Word and element location data
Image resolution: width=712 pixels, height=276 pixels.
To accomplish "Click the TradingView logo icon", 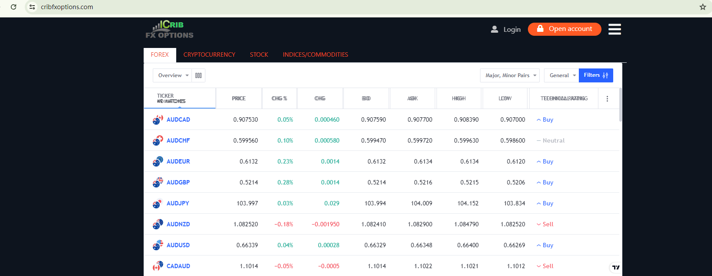I will tap(615, 267).
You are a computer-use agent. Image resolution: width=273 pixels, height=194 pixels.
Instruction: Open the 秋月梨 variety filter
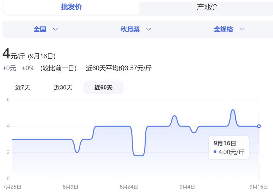tap(130, 29)
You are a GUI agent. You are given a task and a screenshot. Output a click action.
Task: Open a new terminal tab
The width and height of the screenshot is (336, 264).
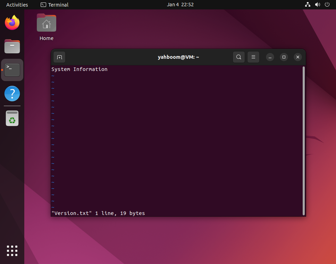pos(59,57)
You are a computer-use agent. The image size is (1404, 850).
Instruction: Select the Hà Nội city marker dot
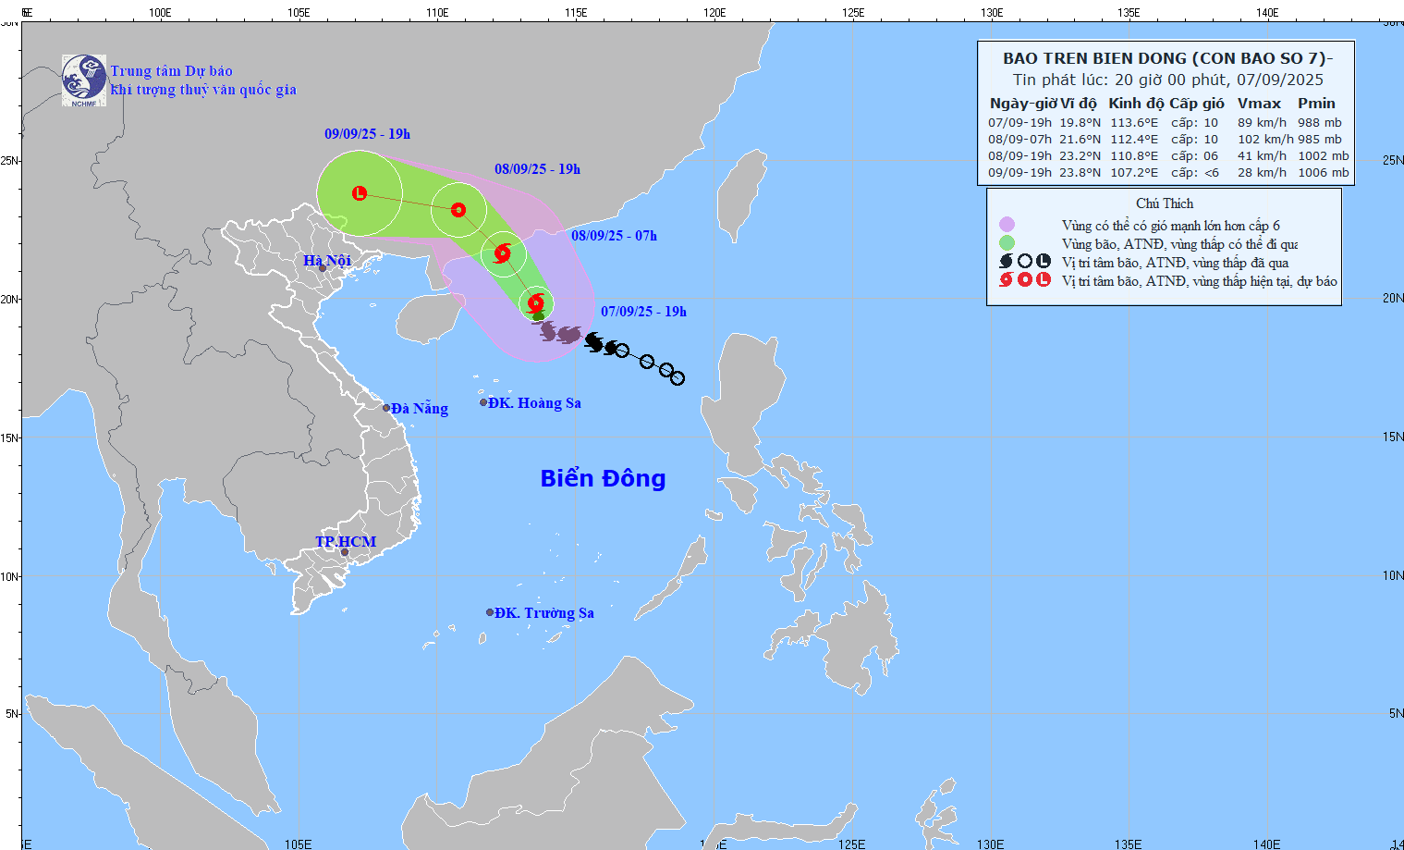click(323, 268)
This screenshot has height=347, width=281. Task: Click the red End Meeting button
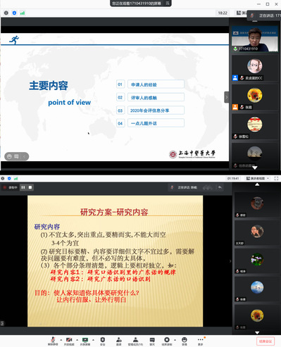(x=266, y=341)
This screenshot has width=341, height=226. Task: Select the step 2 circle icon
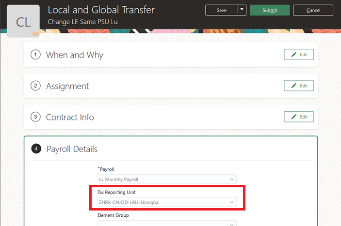pyautogui.click(x=35, y=86)
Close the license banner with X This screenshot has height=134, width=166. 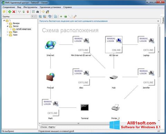(158, 21)
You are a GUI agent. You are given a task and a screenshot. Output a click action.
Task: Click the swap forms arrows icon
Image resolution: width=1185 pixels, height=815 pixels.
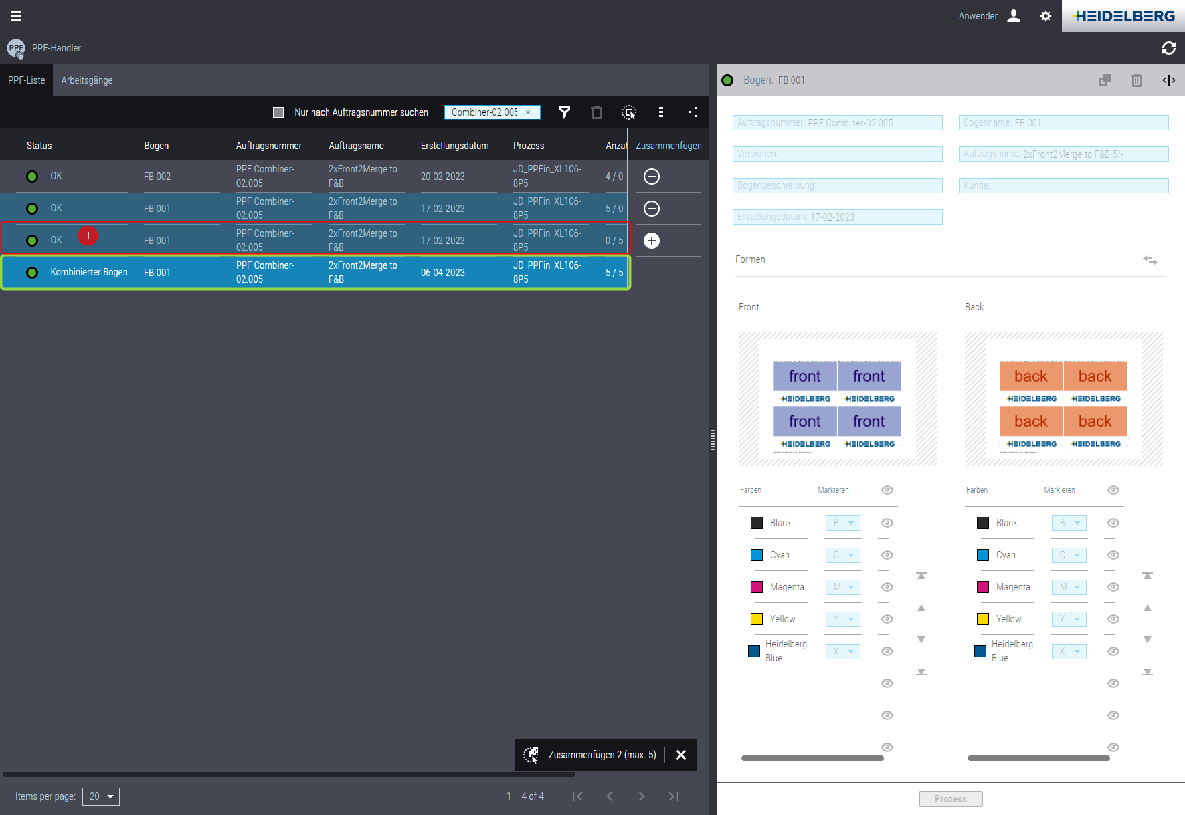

Your task
How many lines of the listing above contain the string "pixels"? Case counts, so give only the number.

Result of the exercise
3